What is required:
Restate word for word the lines of the records below, starting at the line that contains "600x420 pixels." and ending at the line that contains "The height and width of the screenshot is (450, 600).", with both of those lines included and nothing else.

Supplied records:

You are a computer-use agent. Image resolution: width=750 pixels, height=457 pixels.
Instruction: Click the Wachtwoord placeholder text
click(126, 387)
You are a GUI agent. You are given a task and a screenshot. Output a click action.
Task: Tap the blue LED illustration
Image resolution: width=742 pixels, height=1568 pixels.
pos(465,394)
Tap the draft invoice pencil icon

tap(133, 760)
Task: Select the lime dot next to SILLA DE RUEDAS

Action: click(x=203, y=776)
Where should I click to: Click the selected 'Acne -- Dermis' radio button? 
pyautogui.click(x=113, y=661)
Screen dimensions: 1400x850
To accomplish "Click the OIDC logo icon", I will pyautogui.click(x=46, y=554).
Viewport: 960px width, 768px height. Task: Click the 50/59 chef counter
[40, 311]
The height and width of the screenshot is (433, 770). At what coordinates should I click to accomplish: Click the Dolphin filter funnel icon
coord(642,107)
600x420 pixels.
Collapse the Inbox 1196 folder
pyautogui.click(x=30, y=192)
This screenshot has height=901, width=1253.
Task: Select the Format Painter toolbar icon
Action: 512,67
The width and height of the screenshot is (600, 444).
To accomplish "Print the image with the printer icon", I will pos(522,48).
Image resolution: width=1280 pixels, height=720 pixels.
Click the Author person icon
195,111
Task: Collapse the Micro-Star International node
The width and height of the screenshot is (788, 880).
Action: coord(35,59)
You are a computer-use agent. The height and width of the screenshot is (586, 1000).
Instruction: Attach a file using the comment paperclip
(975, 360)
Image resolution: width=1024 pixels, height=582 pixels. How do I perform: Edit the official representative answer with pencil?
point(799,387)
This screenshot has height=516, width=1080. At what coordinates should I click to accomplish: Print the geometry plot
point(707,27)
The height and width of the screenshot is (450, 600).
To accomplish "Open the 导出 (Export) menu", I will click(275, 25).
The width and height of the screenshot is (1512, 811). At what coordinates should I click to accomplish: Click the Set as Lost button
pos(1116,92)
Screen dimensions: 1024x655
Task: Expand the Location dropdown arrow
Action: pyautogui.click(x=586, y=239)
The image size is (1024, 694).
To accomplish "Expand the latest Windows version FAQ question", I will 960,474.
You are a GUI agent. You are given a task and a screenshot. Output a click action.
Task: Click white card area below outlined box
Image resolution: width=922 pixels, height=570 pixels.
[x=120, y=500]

Answer to this exercise:
600x420 pixels.
Collapse the Inbox 1196 folder
pyautogui.click(x=30, y=192)
This screenshot has height=901, width=1253.
Task: Select the Format Painter toolbar icon
Action: 512,67
The width and height of the screenshot is (600, 444).
To accomplish "Print the image with the printer icon", I will pos(522,48).
Image resolution: width=1280 pixels, height=720 pixels.
Click the Author person icon
195,111
Task: Collapse the Micro-Star International node
The width and height of the screenshot is (788, 880).
Action: coord(35,59)
You are a computer-use agent. The height and width of the screenshot is (586, 1000).
Instruction: Attach a file using the comment paperclip
(975, 360)
Image resolution: width=1024 pixels, height=582 pixels. How do I perform: Edit the official representative answer with pencil?
point(799,387)
This screenshot has height=516, width=1080. At what coordinates should I click to accomplish: Print the geometry plot
point(707,27)
The height and width of the screenshot is (450, 600).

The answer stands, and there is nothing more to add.